Sunday, November 15, 2009

Big High Song for Somebody by Philip Whalen, read at Perth Poetry Club @ The Moon


As I said in relation to the poem Tides which I posted recently, I am keyboarding in the full text of an old book of mine, 'Mother Waits For Father Late', the purpose of which (this activity) will become apparent in time.

The actual close reading of each word and each line, the punctuation and setting out on the page, is very interesting to me. Poem by poem, I can see the influences in my life at the time of composition, and can feel the memory of some of my editing decisions. It is like walking through and meeting again ghosts of those creative moments passed in a completely different frame of mind, a completely different frame of physical reference.

Yesterday I went to a reading at The Moon Cafe by Amanda Joy for the Perth Poetry Club.
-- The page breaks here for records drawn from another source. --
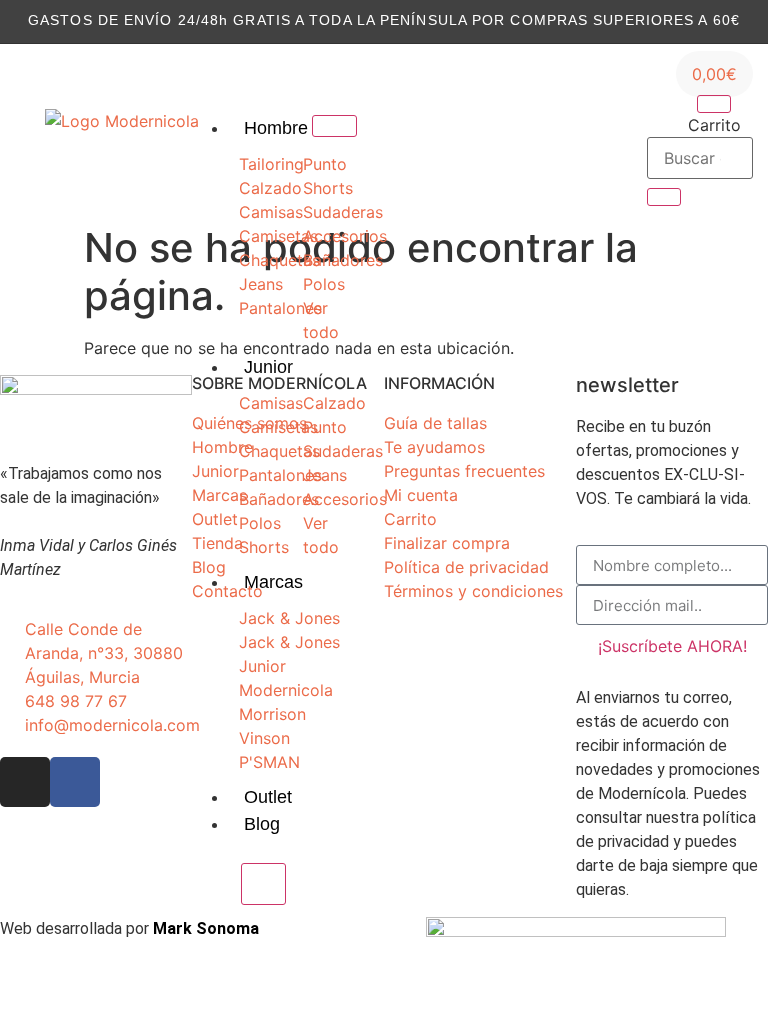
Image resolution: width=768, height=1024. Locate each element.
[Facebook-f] (75, 782)
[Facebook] (521, 134)
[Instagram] (490, 134)
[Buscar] (664, 197)
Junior (268, 367)
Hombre (276, 128)
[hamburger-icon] (334, 126)
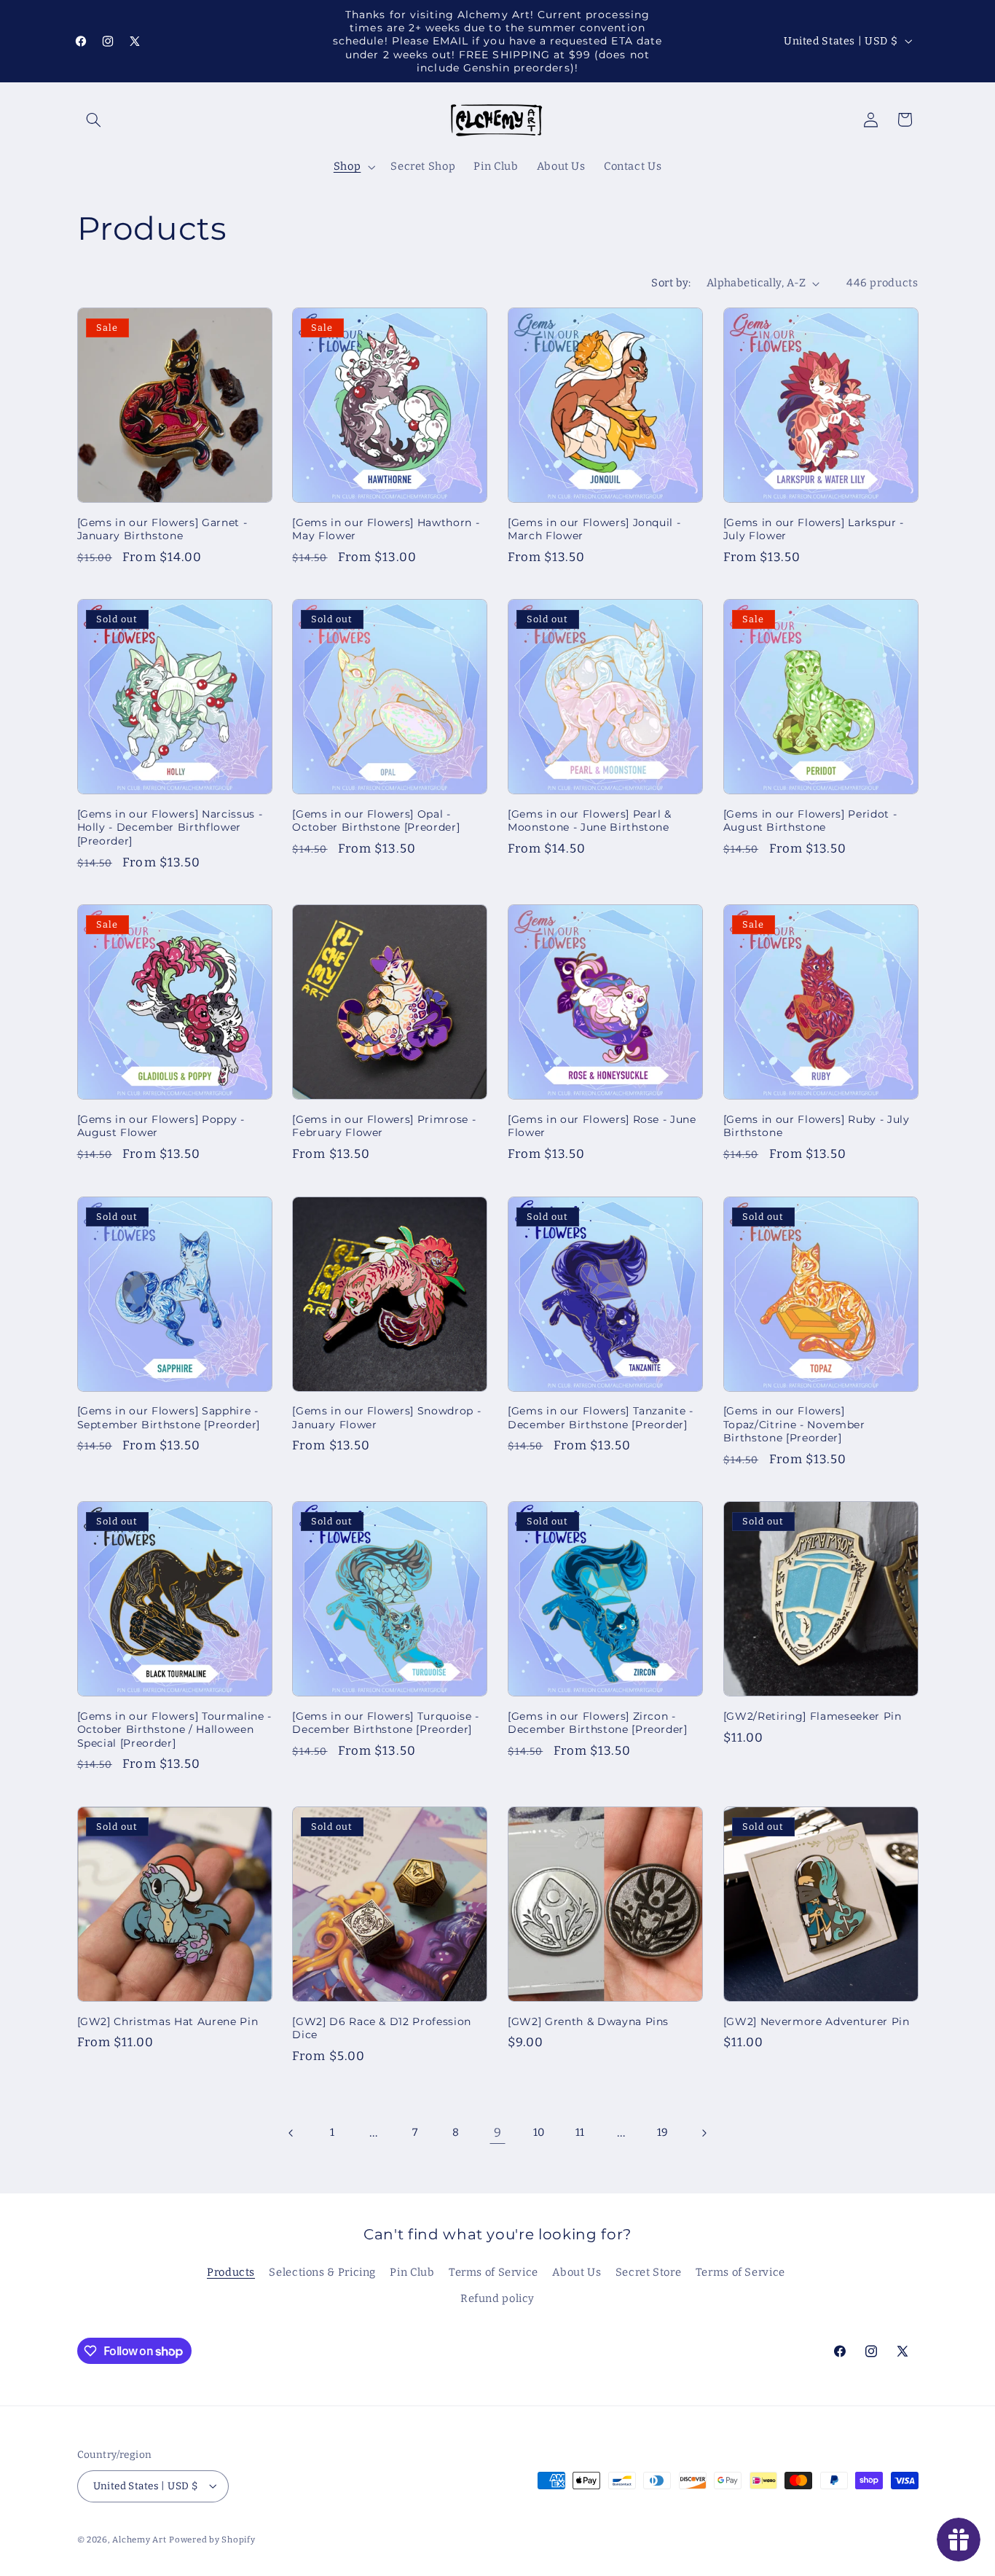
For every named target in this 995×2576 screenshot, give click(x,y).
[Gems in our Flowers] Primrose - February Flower (384, 1126)
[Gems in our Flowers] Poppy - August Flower (161, 1126)
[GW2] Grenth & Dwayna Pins (588, 2021)
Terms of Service (493, 2272)
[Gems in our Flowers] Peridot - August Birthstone (810, 820)
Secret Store (649, 2272)
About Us (576, 2272)
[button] (94, 119)
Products (231, 2272)
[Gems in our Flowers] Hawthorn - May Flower (385, 529)
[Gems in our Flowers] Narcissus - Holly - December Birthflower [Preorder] (170, 827)
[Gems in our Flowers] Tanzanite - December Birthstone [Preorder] (600, 1417)
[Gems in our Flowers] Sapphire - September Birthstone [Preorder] (168, 1417)
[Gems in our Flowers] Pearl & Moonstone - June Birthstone (590, 820)
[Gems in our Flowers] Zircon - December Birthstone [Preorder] (598, 1723)
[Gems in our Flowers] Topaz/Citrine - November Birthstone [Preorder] (794, 1424)
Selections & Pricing (322, 2272)
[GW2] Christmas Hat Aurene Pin (168, 2021)
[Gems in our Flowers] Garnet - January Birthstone (162, 529)
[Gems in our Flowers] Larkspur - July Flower (813, 529)
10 (539, 2132)
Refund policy (497, 2299)
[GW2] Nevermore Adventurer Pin (816, 2021)
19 (663, 2132)
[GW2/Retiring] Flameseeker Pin (812, 1716)
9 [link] (498, 2132)
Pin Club (412, 2272)
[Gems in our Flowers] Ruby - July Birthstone (816, 1126)
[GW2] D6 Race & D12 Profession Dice (381, 2028)
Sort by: (671, 282)
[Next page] (703, 2133)
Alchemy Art (139, 2539)
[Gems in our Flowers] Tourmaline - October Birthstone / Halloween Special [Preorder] (174, 1730)
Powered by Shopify (212, 2539)
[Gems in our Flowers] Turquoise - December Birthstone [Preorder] (385, 1723)
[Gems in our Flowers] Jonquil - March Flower (594, 529)
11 (580, 2132)
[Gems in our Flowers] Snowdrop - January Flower (386, 1417)
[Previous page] (290, 2133)
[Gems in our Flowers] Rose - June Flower (602, 1126)
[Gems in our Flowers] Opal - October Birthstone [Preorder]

The audience was a lot smaller than such an interesting and talented poet deserved, so I am glad I attended. When they asked me if I'd like to read, I at first said no because I had not brought any books or typescripts with me, but then I thought of the poems I know by heart from those early days of discovery of modern American poetry, changed my mind, and said yes. So, with a pseudo-American accent which wouldn't have fooled an intern customs officer, I performed Big High Song for Somebody by Philip Whalen, one of my all time favourite poets. I had real fun performing like that, so I have resolved to work on my own work in a more performative way, to express the rhythm and pace of the poems with more vitality than simply reading them.

But it did bring back to my mind, again like the keyboarding instance, the poetic influences and passions of decades gone by, all of which stream into my creative practice today, for good or bad.
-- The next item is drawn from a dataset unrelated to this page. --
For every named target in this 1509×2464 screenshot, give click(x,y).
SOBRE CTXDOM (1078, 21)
The Collected Poems of Philip Whalen is edited by Michael Rothenberg, and published by Wesleyan University Press, Connecticut, in 2007.

Go to http://www.poetryfoundation.org/archive/poet.html?id=7347 for more about Whalen.

Thanks to Amanda Joy for the photo above, clicked with an iPhone - the wonders of today's technology. In times gone by, just decades ago, we would have been waiting for the chemist to open tomorrow morning to place our roll of film in for developing, and then waiting for some days before the prints returned. As for showing them to all of you in the many countries where you reside, I would have been - pleasantly - travelling for weeks.